_Goal_.
Rewrite the records from the line containing "Select Exibição de" down to the line containing "Click the Применимость", replacing "Netmask" with "Gateway" and leaving everything else unchanged.

Dataset entries
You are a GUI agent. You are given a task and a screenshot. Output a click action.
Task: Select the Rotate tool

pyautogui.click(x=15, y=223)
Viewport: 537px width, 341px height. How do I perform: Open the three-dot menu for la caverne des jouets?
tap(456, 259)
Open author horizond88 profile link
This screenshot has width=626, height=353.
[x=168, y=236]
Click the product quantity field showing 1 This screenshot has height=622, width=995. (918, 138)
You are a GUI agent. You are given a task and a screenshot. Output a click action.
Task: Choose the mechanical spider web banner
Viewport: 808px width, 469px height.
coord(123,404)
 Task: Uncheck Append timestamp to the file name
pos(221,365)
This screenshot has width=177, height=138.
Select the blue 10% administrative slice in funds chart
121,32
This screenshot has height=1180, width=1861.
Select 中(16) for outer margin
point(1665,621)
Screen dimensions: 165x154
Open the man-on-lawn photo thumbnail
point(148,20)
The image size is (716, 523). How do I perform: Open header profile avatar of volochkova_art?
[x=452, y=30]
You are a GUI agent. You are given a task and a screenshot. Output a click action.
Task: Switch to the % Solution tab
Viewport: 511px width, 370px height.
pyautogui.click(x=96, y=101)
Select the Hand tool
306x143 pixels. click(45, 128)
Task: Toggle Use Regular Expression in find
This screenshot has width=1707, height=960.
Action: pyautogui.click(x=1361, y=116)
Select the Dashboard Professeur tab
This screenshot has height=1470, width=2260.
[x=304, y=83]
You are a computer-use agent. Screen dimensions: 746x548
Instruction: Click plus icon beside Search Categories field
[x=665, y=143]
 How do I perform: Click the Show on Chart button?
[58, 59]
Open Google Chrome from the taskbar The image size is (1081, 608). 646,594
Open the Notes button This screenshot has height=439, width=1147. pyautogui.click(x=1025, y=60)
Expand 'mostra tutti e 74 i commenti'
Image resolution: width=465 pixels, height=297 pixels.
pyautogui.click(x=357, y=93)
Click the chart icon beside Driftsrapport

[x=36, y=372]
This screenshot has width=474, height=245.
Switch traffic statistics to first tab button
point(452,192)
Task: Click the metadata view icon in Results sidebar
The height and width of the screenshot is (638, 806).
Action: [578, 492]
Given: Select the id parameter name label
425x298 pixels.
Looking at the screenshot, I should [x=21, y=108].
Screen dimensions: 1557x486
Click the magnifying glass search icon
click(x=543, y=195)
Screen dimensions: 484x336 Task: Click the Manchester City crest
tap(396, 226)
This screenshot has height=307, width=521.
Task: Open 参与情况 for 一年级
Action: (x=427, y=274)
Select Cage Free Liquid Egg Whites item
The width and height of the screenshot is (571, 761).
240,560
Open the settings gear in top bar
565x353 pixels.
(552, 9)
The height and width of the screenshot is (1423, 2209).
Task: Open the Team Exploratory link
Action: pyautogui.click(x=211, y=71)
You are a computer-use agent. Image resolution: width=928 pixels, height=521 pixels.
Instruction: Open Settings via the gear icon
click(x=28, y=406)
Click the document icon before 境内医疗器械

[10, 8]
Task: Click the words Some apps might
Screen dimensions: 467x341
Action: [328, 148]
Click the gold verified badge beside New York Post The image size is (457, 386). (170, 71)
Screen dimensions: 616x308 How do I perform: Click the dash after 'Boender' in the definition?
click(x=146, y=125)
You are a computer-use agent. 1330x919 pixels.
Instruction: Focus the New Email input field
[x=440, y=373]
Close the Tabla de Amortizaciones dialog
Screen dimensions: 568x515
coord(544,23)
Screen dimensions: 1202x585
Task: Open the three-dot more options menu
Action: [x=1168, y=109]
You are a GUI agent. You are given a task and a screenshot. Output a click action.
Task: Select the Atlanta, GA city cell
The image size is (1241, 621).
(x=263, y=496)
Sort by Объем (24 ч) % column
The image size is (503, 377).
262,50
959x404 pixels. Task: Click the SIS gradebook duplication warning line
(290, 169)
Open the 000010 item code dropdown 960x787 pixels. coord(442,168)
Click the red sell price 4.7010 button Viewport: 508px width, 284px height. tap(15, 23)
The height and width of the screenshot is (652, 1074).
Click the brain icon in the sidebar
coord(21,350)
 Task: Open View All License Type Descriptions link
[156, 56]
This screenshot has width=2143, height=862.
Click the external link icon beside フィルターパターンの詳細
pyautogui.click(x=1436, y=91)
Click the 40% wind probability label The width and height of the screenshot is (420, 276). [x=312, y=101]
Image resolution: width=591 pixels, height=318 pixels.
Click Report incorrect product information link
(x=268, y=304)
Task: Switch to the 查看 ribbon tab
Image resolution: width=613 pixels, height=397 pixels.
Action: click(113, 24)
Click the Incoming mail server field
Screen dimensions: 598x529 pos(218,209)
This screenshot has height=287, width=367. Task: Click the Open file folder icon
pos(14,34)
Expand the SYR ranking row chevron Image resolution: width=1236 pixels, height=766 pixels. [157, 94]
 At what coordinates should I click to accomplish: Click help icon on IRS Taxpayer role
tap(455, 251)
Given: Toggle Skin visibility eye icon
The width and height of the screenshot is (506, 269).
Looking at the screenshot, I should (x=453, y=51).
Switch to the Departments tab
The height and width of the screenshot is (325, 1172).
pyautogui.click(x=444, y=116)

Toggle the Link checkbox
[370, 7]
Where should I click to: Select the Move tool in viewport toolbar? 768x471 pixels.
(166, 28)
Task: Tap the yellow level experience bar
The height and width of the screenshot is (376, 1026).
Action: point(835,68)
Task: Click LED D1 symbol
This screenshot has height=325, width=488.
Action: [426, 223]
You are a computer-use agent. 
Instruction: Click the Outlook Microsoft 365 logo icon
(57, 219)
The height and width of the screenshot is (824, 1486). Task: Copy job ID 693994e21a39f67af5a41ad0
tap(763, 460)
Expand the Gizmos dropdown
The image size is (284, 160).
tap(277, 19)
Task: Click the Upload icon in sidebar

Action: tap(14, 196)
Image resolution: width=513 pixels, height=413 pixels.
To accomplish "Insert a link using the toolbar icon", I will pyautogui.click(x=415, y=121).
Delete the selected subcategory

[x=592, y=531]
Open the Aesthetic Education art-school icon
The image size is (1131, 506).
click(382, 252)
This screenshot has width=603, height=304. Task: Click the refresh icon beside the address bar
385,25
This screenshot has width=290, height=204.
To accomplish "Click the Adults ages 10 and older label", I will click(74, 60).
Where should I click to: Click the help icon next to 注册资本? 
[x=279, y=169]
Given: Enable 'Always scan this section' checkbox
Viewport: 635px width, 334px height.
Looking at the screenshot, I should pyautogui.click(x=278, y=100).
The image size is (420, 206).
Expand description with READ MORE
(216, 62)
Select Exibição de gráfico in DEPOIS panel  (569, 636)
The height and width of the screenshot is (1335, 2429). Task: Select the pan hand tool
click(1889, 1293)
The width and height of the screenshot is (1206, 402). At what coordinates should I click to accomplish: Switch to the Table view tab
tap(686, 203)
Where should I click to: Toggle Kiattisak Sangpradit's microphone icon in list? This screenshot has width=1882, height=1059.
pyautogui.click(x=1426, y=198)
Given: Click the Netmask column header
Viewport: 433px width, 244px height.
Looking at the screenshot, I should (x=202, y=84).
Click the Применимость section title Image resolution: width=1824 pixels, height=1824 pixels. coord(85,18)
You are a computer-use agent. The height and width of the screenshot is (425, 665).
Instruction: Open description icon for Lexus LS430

_Output for this exercise_.
Select Exibição de gráfico in DEPOIS panel  (569, 636)
The height and width of the screenshot is (1335, 2429). Task: Select the pan hand tool
click(1889, 1293)
The width and height of the screenshot is (1206, 402). At what coordinates should I click to accomplish: Switch to the Table view tab
tap(686, 203)
Where should I click to: Toggle Kiattisak Sangpradit's microphone icon in list? This screenshot has width=1882, height=1059.
pyautogui.click(x=1426, y=198)
Given: Click the Gateway column header
Viewport: 433px width, 244px height.
Looking at the screenshot, I should (x=202, y=84).
Click the Применимость section title Image resolution: width=1824 pixels, height=1824 pixels. coord(85,18)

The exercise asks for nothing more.